隨即傳來密集的戰鼓聲,角聲也連連響起,大群軍士前出列陣,提防晉軍直衝過來。
北風中安靜地令人感到心慌。
涿州刺史安福遷帶著兩千餘人出城,緩緩站定。
北風呼嘯,軍旗獵獵。兩鬢斑白的安福遷騎在馬上,定定地立了許久。
良久之後,他輕嘆一聲,揮了揮手。
一騎奔出,至夏軍陣前,道:“邵聖遠提義旅,迭克名都。捷音繼振,惡蔓皆除。罪將安福遷深悟前非,誠獻郡邑。乞聖人念及生民,保全黎庶。”
騎士唸完一遍後,又大聲唸了兩遍,隨後自返陣中。
葛從周也很快接到了訊息。
他並不感到意外。涿州本來就沒多少兵了,抵抗得甚是辛苦,全軍上下士氣低落,茫茫然不知明日如何。
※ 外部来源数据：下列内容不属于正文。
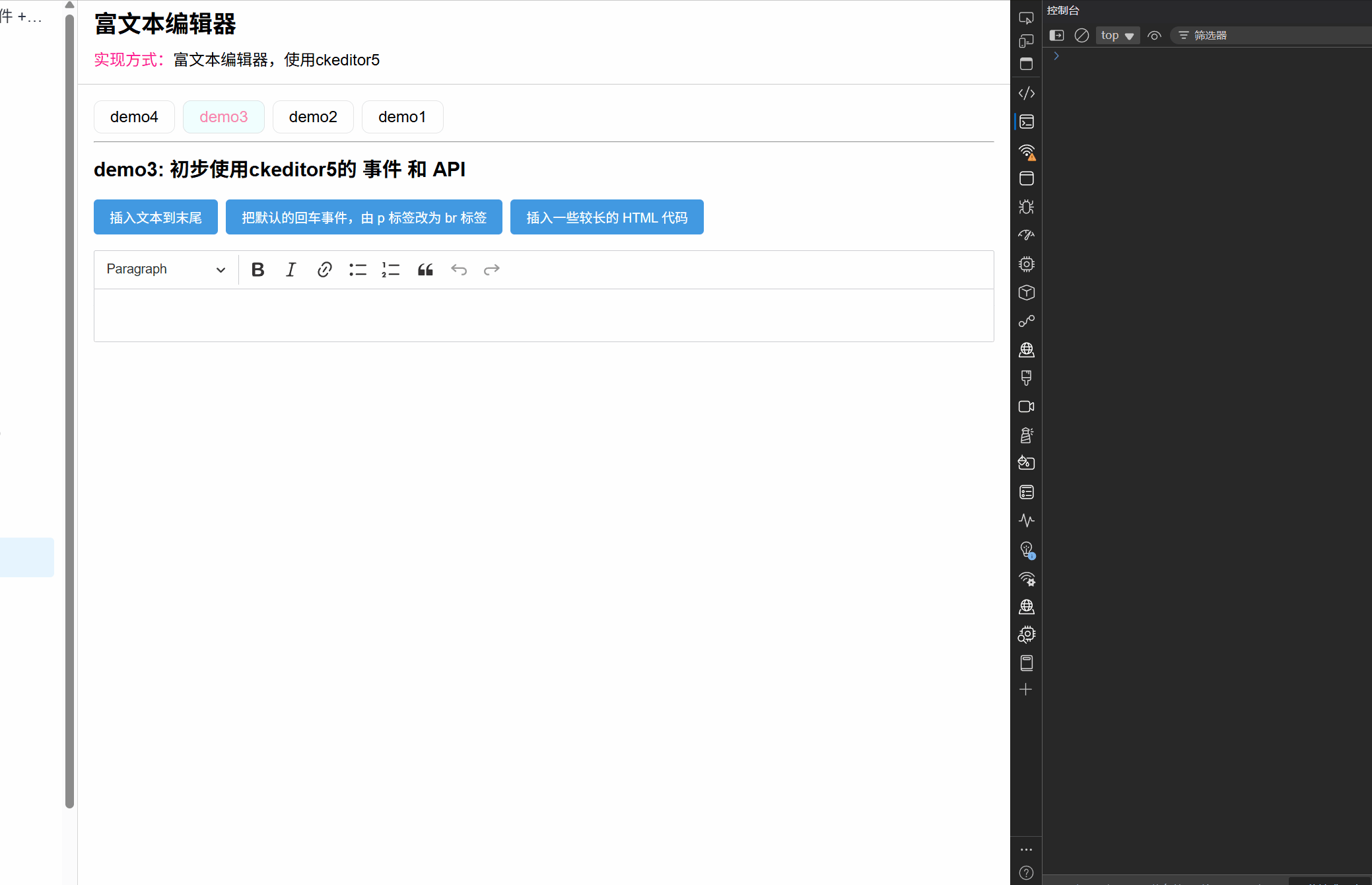Apply block quote formatting

click(x=425, y=269)
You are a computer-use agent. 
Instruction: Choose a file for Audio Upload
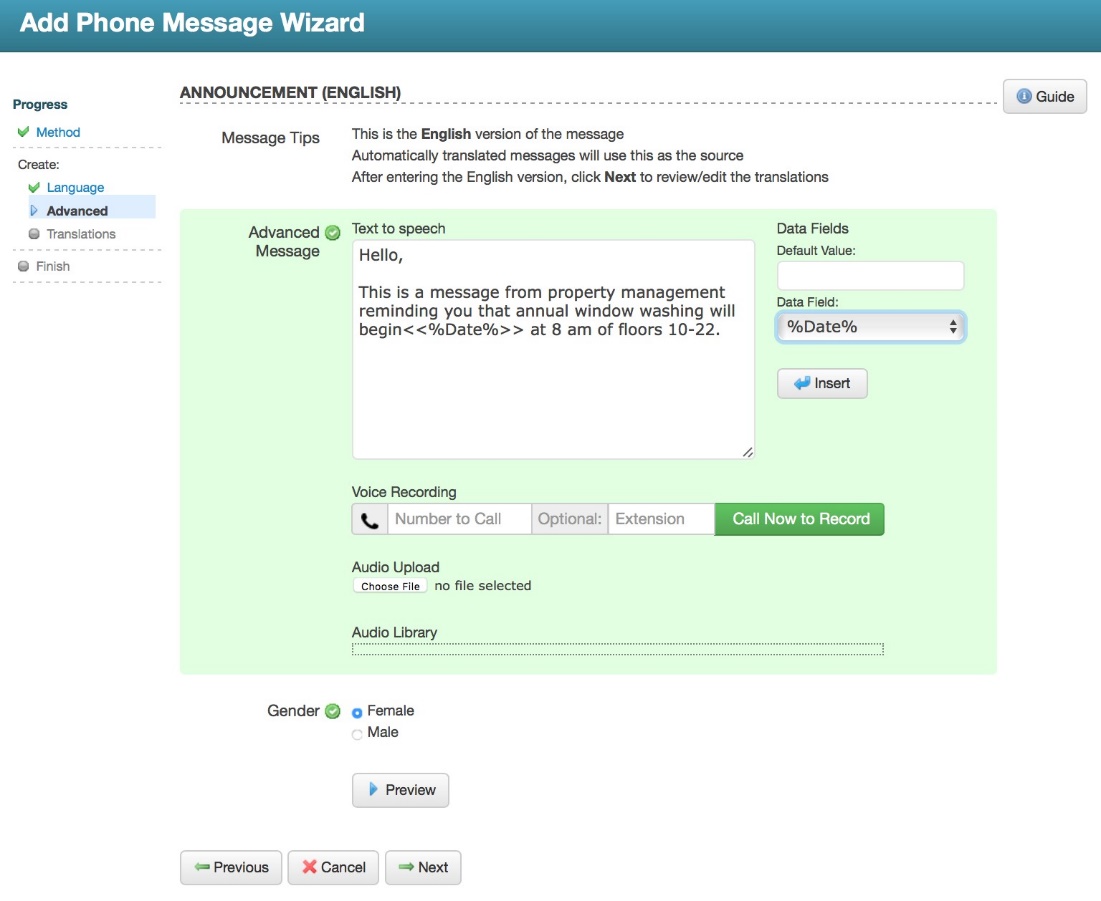pos(390,585)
如今兒子又陣前被擒,饒是安福遷想繼續抵抗,也實在提不起精神來。既然如此,不如降了。
邵聖與晉王乃義認兄弟,並非朱全忠那等生死仇敵,降了也沒什麼。
“安使君深明大義,聖人聽聞,定有獎賞。”葛從周下令解了安重誨身上的繩索。
安重誨仍坐在地上,垂頭喪氣,不知道在想些什麼。
那邊廂,安福遷在得到明確訊號後,下令守軍脫下衣甲,與器械一起扔在地上。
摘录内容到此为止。